Sahara: Le Polisario cloué au Pilori devant la 4ème Commission de l’ONU

Plusieurs intervenants devant la 4ème Commission de l’ONU à New York ont cloué au pilori le Polisario, estimant que le front séparatiste soutenu par l’Algérie ne dispose d’aucune légitimité pour représenter les Sahraouis selon les normes du droit international, et que le plan d’autonomie proposé par le Maroc reste la seule option pour le règlement du problème du Sahara.

Ainsi, l’universitaire péruvienne Martha Chavez Cossio avance l’argument que plus de 400.000 sahraouis vivent librement et dans la dignité au Sahara, au moment où seulement 40.000 personnes sont séquestrées dans les camps de Tindouf, sous le contrôle du Polisario, en territoire algérien.

Un autre argument enlevant au Polisario toute représentation au niveau international, c’est le fait qu’il ne remplit aucun des trois critères indispensables pour cela. Le front séparatiste ne peut pas s’établir en tant qu’État souverain et se prévaloir d’une représentativité à savoir le territoire (il a été autoproclamé à Tindouf en territoire algérien), la population (les populations séquestrées dans les camps de Tindouf sont internationalement reconnues comme réfugiées, et non pas en tant que peuple qui jouit des droits de citoyenneté) et un gouvernement efficace (le seul gouvernement qui exerce une autorité réelle et internationalement reconnue à Tindouf est le gouvernement algérien), a estimé l’académicienne péruvienne.

L’autre argument, avance-t-elle, est lié à l’histoire du conflit régional autour du Sahara, car avant la création du Polisario en 1973, le Maroc avait déjà revendiqué en 1963 la décolonisation de ses provinces du sud à l’ONU, en inscrivant le Sahara comme un territoire non autonome, avant que l’Algérie et la Libye de Kadhafi ne décident de monter de toute pièce et de parrainer le projet séparatiste.

Autant d’arguments qui font que le règlement de l’affaire du Sahara ne peut se faire que dans le cadre de la souveraineté historique du Maroc sur ses provinces du sud, et sur la base d’une solution politique, fondée sur le plan d’autonomie, qualifié par la communauté internationale de proposition « sérieuse et crédible ».

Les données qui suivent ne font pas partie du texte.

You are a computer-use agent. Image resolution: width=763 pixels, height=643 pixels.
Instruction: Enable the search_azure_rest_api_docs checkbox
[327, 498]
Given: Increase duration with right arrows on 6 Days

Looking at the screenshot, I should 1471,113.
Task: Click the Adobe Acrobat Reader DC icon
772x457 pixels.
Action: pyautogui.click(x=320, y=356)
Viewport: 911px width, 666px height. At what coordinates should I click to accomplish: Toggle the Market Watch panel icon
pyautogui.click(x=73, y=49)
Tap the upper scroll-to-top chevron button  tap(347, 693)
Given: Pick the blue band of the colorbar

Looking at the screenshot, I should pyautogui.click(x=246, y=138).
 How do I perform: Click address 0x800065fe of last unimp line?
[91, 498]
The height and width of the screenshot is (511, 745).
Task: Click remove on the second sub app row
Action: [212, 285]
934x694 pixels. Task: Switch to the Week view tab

Un autre intervenant et non des moindres, Erik Jensen, l’ancien Représentant spécial de l’ONU pour le Sahara estime qu’un « nouvel esprit doit prévaloir, le réalisme et l’esprit de compromis doivent primer, ainsi que l’ouverture et la volonté d’explorer les options ». Une conduite également recommandée par le secrétaire général de l’ONU, Antonio Guterres, et par les grandes capitales dans le monde depuis que le Maroc a présenté la proposition d’autonomie en 2007.